Tidy Partner, Edward Fyvie, shares his ‘Top Tips’ for running a successful project. By using a good system that all stakeholders involved can easily adhere to. Edward talks about some features of our Tidy software which will help to track items and materials for different business projects and keep control of costs.
Effective project management is something that most regard as one of the ‘dark arts’, because so many companies, large and small, lose money on projects needlessly, and sometimes spectacularly.
See this article about 10 Construction Projects That Broke The Bank for big losers, old and new.
Dr W. Edwards Deming, regarded as the father of modern quality, created the concept of the PDCA Deming Wheel, in any process you need to, Plan -> Do -> Check -> Act (to correct deviations from plan). Repeat at short intervals until the process is finished. In everyday life we do this unconsciously. Before driving to work we Plan to arrive at work, we Do drive the car, we unconsciously Check the road, car dashboard and other traffic, and we Act to correct deviations from a safe path and speed.
With slower, longer-term processes such as an intense and detailed project, we need to do the same thing. How?
Complementing the PDCA principle is the Lean House concept. A lean organisation has four pillars supporting profitable growth: Safety, Quality, Delivery and Cost (SQDC). While executing PDCA, SQDC must be measured and published at each regular repeat of the cycle. Without these measures, the project will fall off a cliff. The four pillars must rest on a foundation of stability and standardisation. If not, a project can be doomed by the cross-eyed discus thrower principle ‘They seldom hit their targets, but they sure keep the crowd amused and on their toes!’
Note, cost is only a consequence of the first three. A project usually can’t be cost managed to profit. If any one of Safety, Quality and Delivery is substandard, cost suffers. Poor safety affects quality and delivery. Poor quality downgrades delivery performance. Conversely, a consistent delivery performance where safety and quality are performing well and consistently, will result in meeting the customer promise and ‘word of mouth’ marketing of your business.
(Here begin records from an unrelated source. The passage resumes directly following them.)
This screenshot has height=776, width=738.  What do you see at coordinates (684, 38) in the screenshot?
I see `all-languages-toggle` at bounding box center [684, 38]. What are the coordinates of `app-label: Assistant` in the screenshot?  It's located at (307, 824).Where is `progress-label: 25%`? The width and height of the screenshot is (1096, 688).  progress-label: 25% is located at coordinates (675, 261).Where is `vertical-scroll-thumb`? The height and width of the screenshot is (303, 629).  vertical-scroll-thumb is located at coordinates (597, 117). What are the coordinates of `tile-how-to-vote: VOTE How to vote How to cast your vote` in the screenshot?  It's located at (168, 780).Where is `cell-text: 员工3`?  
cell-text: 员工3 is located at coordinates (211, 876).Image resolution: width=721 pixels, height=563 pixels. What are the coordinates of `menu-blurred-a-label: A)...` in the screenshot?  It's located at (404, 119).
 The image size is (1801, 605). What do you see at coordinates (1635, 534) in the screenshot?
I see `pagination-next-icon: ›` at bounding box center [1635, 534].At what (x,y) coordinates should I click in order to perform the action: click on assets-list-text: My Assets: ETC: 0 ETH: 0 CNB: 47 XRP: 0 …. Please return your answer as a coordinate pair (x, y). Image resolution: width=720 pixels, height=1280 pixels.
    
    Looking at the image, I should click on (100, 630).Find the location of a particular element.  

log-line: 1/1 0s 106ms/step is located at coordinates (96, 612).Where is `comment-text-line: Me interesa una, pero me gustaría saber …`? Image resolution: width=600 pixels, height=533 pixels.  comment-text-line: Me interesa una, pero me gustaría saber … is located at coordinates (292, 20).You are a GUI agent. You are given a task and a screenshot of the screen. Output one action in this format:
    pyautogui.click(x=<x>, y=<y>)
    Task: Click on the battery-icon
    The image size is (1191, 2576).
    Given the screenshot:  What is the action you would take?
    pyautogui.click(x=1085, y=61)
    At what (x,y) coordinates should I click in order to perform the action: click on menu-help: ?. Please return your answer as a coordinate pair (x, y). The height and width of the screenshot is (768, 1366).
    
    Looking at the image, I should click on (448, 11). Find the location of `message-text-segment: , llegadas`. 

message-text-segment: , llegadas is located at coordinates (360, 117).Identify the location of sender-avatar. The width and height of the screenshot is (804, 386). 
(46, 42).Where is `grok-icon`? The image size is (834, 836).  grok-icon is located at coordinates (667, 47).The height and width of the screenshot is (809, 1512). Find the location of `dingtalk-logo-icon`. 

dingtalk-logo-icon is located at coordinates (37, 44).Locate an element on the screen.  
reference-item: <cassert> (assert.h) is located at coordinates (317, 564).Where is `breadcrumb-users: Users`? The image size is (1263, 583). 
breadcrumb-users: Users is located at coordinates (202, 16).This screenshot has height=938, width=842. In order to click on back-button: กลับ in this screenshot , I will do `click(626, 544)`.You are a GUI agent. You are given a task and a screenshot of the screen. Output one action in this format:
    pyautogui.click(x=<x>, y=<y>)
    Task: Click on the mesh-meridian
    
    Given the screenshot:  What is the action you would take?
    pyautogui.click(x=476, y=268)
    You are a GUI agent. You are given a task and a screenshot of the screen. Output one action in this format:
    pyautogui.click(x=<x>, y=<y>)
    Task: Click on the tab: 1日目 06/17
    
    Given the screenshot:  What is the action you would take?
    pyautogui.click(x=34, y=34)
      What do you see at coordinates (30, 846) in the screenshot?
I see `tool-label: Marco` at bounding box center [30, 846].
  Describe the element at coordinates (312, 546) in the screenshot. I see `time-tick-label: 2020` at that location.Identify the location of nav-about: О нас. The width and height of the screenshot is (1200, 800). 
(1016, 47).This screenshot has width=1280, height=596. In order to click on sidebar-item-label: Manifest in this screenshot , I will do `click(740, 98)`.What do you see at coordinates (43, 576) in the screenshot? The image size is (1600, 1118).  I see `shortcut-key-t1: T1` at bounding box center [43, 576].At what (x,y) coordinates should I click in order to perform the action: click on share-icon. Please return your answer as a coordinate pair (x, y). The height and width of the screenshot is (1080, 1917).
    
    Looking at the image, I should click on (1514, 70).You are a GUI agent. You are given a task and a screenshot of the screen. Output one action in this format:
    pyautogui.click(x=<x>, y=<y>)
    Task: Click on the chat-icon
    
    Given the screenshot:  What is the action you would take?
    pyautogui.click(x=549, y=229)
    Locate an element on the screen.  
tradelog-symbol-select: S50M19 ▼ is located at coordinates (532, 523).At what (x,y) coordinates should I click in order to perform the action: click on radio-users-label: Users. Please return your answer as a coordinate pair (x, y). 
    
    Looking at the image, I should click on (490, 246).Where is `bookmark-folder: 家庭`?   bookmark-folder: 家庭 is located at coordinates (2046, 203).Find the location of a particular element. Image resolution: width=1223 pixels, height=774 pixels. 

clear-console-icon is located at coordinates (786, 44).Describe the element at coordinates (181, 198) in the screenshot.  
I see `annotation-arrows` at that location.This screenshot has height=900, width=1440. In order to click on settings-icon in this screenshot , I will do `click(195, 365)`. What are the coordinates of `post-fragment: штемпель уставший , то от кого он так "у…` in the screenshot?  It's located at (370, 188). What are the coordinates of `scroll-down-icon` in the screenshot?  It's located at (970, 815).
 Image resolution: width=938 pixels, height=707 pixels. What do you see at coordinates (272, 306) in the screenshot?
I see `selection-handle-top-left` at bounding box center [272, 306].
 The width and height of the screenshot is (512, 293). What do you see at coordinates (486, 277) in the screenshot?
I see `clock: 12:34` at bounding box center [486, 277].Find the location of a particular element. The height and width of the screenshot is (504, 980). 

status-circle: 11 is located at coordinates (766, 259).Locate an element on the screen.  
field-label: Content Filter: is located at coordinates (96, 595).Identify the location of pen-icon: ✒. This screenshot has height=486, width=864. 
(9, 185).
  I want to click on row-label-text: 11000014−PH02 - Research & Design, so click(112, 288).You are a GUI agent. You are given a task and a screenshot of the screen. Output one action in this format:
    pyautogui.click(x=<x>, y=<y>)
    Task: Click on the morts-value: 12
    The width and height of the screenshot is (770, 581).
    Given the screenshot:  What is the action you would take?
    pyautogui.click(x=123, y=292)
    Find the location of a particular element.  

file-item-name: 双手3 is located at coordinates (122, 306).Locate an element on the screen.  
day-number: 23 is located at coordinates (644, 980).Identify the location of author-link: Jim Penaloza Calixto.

Project management tools are also necessary. Conventional scheduling management tools such as Gantt charts are useful, however, a methodology known as Critical Chain Project Management CCPM (not critical path) is perhaps more useful. Normally, tasks are all individually padded with time safety buffers. These time pads are invisible, difficult to manage and are wasted. Critical chain reduces all task time estimates to a reasonable minimum and adds one buffer or safety pool task at the end of each critical chain of tasks. The buffer task makes it much easier to manage, and correct time overruns.
Project surveys have indicated CCPM-managed projects consistently finish on or ahead of schedule, compared with two-thirds of conventionally managed projects that finish late.
Add a safety pool task to the Tidy task list.